Conte si prepara alla "verifica di Natale" istituzionalizzata con una telefonata a Mattarella

Una crisi che va avanti a stop&go, tra gli azzardi di Matteo Renzi, il gioco di rimessa di Nicola Zingaretti e Luigi Di Maio, e la tattica di Giuseppe Conte. Adesso, però, la ‘verifica di Natale’ c’è. Istituzionalizzata da una telefonata del premier a Sergio Mattarella e non più solo oggetto dei retroscena di stampa o dei capannelli dei parlamentari nei corridoi dei Palazzi. Il presidente del Consiglio non ne ha ancora definito tempistica e modalità. I ‘paletti’ arrivati dal Quirinale, allora, segnano bene il perimetro entro cui tracciare la rotta: nessun cambio ai ministeri di peso, dall’Economia alla Salute, e poi Interno, Esteri e Difesa. Nessuna ‘crisi al buio’ che genererebbe il caos, in un momento in cui il Paese, tra pandemia, piano vaccini, Recovery plan e presidenza del G20, non può certo permetterselo. Dal palazzo dei Papi filtra la “preoccupazione” del presidente per quella che viene definita una “settimana cruciale” per la stabilità del Paese.

Conte vuole vederci chiaro ed è in questa direzione che va la telefonata al Colle più alto. La partita a poker che giocano i suoi alleati è fatta di tanti non detti ed è invece sulla trasparenza che Conte vuole portare chi siede al tavolo. Di qui la scelta – da un lato – di provare a sciogliere i nodi e accontentare le richieste arrivate dai partiti e dall’altro verificare con i capigruppo o i capidelegazione prima, e i leader poi, il grado di avanzamento della trattativa. Per sminare il dossier Recovery, l’idea potrebbe essere quella di riportare il pacchetto sotto il controllo dei ministeri e magari pensare ad una “classica unità di missione” che velocizzi le procedure senza scavalcare i dicasteri o far perdere loro la funzione decisionale. Più difficile che il dossier finisca sui tavoli economici che già si riuniscono in Parlamento, fuori dai radar – quindi – della squadra di Governo.

MATERIALE FORNITO:
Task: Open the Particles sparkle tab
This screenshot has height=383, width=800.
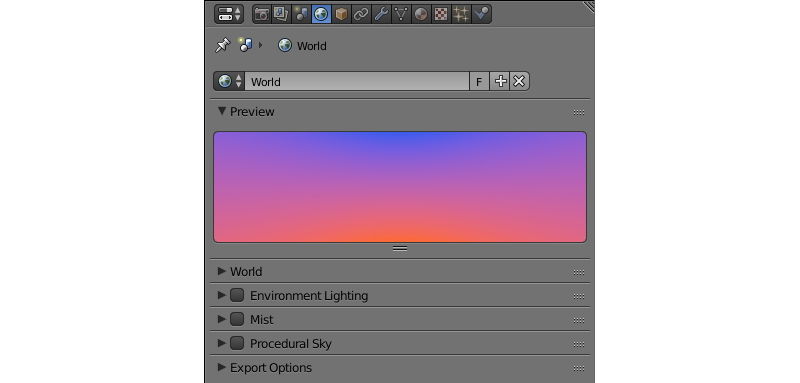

COMPITI DA SVOLGERE:
1. Secondo il brano, quali ministeri non devono cambiare in base ai paletti arrivati dal Quirinale?
2. Cita parola per parola il passo del brano che va da "Conte vuole vederci" giù fino a "squadra di Governo.".

ELENCO RISPOSTE:
1. Economia, Salute, Interno, Esteri e Difesa.

2.
Conte vuole vederci chiaro ed è in questa direzione che va la telefonata al Colle più alto. La partita a poker che giocano i suoi alleati è fatta di tanti non detti ed è invece sulla trasparenza che Conte vuole portare chi siede al tavolo. Di qui la scelta – da un lato – di provare a sciogliere i nodi e accontentare le richieste arrivate dai partiti e dall’altro verificare con i capigruppo o i capidelegazione prima, e i leader poi, il grado di avanzamento della trattativa. Per sminare il dossier Recovery, l’idea potrebbe essere quella di riportare il pacchetto sotto il controllo dei ministeri e magari pensare ad una “classica unità di missione” che velocizzi le procedure senza scavalcare i dicasteri o far perdere loro la funzione decisionale. Più difficile che il dossier finisca sui tavoli economici che già si riuniscono in Parlamento, fuori dai radar – quindi – della squadra di Governo.